Policy Framework: Key metrics to monitor

Context

Collecting application metrics is the first step towards gaining insights into Policy Fwk services and infrastructure from point of view of Availability, Performance, Reliability and Scalability.

The goal of monitoring is to achieve the below operational needs:

Monitoring via dashboards: Provide a visual aid to display health and key metrics for use by OPS.
Alerting: Something is broken, and the issue must be addressed immediately OR, something might break soon, and proactive measures are taken to avoid such a situation.
Conducting retrospective analysis: Rich information that is readily available to better troubleshoot issues.
Analyzing trends: How fast is it the usage growing? How is the incoming traffic like? Helps assess needs for scaling to meet forecasted demands.

Policy Framework Key Metrics

The principles outlined in the Four Golden Signals developed by Google Site Reliability Engineers has been adopted to define the key metrics for Policy Fwk components: API, PAP, Policy-Distribution, Policy-DB, PDPs (APEX, Drools, XACML).

Request Rate - Number of requests, per second as served by Policy services i.e. by API, PAP. Number of requests/events, per second as processed by the PDPs
Errors - Number of those requests/events processed that are failing
Latency/Duration (expressed as time interval) - Amount of time those requests take, and for PDPs relevant metrics denoting the event processing times
Saturation - Measures the degree of fullness or % utilization of a service emphasizing the resources that are most constrained: CPU, Memory, I/O, custom metrics by domain.

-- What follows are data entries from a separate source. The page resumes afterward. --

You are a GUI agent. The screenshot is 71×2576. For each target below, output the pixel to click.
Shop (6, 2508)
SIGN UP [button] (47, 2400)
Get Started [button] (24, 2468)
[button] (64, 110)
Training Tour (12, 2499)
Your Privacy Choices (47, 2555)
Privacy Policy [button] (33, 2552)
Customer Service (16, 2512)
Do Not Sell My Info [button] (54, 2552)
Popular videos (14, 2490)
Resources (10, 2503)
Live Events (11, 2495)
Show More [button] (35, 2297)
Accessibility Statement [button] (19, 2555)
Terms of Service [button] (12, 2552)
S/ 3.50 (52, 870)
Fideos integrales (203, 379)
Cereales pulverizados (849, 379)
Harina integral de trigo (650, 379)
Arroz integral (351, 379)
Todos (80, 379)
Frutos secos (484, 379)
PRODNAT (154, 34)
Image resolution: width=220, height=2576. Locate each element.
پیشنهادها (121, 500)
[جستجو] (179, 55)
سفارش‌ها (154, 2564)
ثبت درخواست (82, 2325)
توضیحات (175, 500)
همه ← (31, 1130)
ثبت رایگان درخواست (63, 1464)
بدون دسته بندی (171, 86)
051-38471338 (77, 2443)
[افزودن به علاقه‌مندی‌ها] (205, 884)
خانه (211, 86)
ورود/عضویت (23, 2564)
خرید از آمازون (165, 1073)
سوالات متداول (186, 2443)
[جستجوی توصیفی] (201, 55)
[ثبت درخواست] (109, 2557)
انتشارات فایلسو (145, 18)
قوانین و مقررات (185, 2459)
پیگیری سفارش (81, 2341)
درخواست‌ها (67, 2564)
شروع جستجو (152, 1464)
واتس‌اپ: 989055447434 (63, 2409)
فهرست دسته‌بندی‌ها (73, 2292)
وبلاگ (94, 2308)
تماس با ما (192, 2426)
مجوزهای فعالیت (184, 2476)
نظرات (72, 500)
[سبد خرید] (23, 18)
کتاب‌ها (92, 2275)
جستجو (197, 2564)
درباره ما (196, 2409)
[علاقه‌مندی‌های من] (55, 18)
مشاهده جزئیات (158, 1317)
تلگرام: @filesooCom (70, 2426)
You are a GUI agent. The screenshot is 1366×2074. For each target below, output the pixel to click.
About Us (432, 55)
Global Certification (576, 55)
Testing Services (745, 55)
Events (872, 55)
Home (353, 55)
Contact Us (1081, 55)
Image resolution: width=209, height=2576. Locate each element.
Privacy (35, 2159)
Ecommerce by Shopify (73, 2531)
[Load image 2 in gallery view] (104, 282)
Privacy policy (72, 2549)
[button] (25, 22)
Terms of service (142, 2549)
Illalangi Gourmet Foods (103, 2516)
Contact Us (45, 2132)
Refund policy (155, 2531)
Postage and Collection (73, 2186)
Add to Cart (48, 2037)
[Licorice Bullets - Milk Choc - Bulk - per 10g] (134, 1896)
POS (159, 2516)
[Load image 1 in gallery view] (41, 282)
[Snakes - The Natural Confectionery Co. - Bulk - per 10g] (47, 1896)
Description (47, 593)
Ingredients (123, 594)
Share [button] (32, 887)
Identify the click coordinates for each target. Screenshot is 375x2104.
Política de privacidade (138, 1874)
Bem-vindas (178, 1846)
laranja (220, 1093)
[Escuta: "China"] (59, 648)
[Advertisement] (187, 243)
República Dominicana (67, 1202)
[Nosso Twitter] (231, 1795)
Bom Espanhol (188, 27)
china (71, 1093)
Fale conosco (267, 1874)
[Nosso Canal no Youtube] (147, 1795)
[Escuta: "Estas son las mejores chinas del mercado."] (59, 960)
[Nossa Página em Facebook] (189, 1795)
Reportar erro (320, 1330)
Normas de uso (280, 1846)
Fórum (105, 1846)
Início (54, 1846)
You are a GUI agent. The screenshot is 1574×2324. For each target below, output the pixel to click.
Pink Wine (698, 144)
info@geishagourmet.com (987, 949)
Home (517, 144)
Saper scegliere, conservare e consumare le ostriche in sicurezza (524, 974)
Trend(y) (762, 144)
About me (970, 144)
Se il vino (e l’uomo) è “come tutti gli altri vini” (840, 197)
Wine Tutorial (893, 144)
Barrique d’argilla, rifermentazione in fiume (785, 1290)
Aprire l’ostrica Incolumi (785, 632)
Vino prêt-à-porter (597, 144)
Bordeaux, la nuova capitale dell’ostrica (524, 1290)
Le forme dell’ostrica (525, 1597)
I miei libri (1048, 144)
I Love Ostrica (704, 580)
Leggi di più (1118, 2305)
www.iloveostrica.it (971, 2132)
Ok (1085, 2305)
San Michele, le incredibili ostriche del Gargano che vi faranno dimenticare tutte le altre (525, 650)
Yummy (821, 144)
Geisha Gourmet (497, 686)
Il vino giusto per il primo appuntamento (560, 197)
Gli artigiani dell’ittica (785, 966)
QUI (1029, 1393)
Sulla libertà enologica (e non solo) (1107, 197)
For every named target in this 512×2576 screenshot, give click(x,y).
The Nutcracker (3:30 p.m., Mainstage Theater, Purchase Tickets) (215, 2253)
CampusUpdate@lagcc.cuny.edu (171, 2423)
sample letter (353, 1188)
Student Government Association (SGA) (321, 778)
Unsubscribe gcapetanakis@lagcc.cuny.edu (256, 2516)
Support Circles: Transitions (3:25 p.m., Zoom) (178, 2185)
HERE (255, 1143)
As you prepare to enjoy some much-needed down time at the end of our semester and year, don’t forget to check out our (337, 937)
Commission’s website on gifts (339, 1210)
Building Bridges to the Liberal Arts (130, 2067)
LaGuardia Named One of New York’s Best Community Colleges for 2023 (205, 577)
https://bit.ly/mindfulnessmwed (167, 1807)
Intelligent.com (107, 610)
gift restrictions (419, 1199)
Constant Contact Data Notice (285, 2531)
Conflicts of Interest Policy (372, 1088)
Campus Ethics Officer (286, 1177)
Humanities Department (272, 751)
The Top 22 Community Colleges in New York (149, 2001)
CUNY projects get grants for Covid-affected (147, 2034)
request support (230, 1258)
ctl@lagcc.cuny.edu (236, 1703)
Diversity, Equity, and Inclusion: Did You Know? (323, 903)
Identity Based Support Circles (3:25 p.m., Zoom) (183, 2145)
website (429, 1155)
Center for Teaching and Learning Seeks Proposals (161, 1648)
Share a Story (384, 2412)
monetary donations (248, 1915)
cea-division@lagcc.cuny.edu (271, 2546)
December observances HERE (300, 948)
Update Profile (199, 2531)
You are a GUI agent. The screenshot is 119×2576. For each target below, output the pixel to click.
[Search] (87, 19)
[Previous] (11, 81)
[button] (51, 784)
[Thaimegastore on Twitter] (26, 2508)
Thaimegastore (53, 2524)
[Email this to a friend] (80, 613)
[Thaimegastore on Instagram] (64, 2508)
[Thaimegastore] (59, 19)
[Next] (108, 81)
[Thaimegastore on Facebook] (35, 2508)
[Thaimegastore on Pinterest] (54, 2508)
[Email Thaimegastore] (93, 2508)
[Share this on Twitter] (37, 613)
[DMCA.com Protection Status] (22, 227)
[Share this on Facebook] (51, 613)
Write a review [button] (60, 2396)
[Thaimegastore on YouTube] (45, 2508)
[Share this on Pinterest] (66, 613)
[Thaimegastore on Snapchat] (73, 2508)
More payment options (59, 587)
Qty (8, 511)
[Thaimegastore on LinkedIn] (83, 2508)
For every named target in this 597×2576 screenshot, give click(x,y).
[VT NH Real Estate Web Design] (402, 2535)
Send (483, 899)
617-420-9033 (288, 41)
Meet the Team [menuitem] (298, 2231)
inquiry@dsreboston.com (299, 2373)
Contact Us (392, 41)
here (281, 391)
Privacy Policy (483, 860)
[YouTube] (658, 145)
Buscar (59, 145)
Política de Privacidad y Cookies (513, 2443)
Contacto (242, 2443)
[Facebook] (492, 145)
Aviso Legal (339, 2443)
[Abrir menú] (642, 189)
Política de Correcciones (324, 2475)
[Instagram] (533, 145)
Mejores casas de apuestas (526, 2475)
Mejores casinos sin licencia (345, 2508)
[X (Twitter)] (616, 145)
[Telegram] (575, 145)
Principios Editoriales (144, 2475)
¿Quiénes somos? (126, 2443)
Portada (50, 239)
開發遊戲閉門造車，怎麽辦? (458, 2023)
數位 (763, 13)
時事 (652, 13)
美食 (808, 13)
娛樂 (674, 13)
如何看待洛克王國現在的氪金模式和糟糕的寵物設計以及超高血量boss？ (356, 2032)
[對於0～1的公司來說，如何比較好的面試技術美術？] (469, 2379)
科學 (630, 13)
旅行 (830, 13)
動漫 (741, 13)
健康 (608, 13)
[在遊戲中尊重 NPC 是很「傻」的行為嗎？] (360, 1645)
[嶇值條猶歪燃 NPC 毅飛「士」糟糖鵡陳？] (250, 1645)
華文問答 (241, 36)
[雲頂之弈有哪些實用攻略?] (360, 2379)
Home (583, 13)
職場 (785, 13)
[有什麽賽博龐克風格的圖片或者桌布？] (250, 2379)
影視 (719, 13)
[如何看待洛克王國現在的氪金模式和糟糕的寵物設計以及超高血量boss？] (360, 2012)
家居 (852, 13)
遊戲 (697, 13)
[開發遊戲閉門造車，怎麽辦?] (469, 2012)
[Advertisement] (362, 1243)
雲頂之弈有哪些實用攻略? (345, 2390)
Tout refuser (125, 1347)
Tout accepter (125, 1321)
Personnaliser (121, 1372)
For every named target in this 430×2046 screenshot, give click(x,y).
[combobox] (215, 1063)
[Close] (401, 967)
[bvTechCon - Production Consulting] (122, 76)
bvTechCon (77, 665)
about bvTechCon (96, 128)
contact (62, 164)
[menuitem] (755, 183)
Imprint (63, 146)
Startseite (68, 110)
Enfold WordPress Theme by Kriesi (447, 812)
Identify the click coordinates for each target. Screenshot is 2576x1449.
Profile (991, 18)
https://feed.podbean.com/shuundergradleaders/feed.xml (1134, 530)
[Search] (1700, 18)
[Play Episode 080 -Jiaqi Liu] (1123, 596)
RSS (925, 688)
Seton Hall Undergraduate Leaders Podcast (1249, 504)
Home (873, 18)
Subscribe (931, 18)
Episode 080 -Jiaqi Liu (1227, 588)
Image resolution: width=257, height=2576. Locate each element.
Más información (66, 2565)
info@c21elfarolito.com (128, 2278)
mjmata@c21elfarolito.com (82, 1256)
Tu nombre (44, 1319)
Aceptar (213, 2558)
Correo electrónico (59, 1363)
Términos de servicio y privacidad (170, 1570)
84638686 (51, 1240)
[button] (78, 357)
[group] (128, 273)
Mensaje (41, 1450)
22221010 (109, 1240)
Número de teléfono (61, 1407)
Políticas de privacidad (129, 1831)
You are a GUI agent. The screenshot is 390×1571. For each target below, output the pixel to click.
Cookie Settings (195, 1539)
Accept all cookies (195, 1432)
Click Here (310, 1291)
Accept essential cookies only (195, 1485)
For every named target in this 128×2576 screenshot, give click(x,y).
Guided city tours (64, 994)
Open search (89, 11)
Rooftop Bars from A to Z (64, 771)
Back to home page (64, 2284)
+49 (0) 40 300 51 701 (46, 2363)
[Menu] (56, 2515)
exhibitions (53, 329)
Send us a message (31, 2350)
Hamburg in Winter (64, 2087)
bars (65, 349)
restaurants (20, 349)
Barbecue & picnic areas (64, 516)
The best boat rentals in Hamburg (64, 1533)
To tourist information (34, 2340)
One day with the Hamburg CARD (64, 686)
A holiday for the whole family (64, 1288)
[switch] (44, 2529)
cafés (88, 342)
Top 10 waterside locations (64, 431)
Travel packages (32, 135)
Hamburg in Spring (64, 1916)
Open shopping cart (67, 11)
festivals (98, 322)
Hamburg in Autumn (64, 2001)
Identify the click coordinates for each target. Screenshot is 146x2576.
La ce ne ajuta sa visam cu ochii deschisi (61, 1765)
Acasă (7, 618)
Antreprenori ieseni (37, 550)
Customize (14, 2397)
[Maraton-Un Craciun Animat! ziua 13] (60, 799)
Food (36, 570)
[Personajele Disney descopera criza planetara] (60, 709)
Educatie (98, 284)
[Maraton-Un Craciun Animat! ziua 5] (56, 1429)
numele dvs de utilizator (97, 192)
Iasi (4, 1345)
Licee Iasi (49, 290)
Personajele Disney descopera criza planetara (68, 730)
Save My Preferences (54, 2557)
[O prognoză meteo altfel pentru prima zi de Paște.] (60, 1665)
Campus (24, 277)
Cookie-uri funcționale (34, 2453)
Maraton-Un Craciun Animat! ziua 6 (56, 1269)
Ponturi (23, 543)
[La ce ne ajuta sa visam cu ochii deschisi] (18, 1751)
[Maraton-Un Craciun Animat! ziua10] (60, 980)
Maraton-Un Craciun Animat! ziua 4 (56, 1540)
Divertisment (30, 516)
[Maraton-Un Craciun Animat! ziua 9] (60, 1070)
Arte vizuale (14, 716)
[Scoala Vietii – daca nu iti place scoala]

System Metrics that apply to all Policy components

These metrics are available and exposed via a Prometheus endpoint since Istanbul release.

Note: Standard metrics are already exposed for Policy DB (MariaDB) via common charts.

Metric	Prometheus Query
Memory usage	rate(jvm_memory_bytes_used[30s])*100
CPU Usage	rate(process_cpu_seconds_total[30s])*100
JVM threads	jvm_threads_current jvm_threads_daemon
Process uptime	process_start_time_seconds
Garbage Collectors	GCs per second: rate(jvm_gc_collection_seconds_sum[1m]) Avg GC time: rate(jvm_gc_collection_seconds_sum[1m]) / rate(jvm_gc_collection_seconds_count[1m])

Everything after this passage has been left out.